By Ron Cowen
Just in time for July 4, astronomers say they have found a new type of stellar firecracker.
Stars that die an explosive death generally fall into two categories: young, massive stars that collapse under their own weight and hurl their outer layers into space, and older, sunlike stars that undergo a thermonuclear explosion. But the stellar explosion recorded in January 2005 and known as SN 2005E doesn’t fit either class, according to a new analysis reported online June 11 at arXiv.org.

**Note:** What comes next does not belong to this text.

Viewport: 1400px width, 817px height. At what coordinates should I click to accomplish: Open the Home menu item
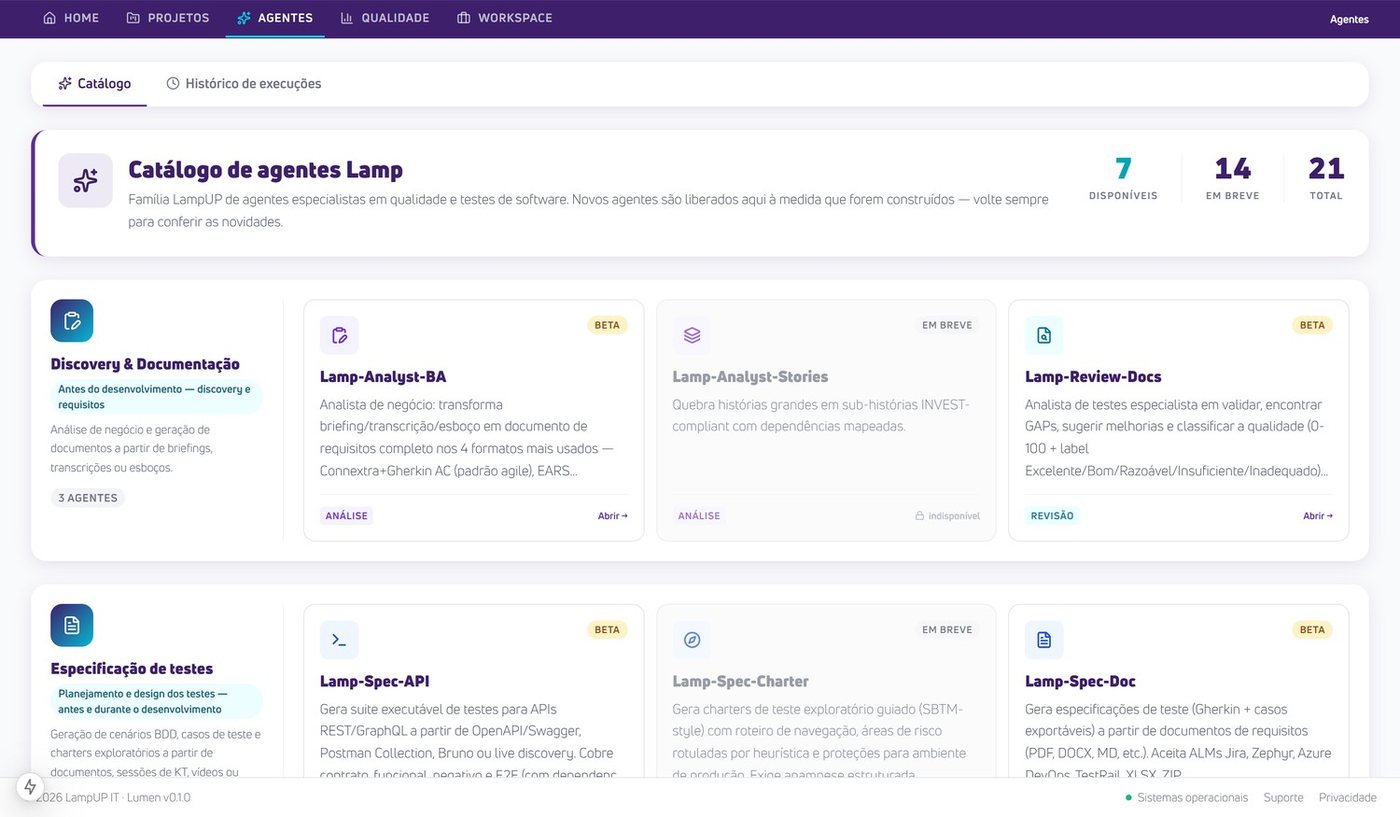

The explosion ejected only a small amount of material — the equivalent of 0.3 solar masses — and erupted in the halo of an isolated galaxy, a region devoid of any star formation. These findings suggest that the explosion, or supernova, did not arise from the collapse of a massive star, report study coauthors Hagai-Binyamin Perets and Avishay Gal-Yam of the Weizmann Institute of Science in Rehovot, Israel, and their colleagues. A massive star would have cast off much more material and would have erupted in a star-forming region. Since stellar heavyweights are so short-lived, they can’t move far from their birth site.
On the other hand, the researchers note, the explosion’s dimness and the abundance of elements forged in the eruption indicate it was not a typical thermonuclear explosion. Spectra show that the debris from the outburst contains five to 10 times more calcium than observed in any other known stellar explosion and probably contains a high abundance of radioactive titanium-44.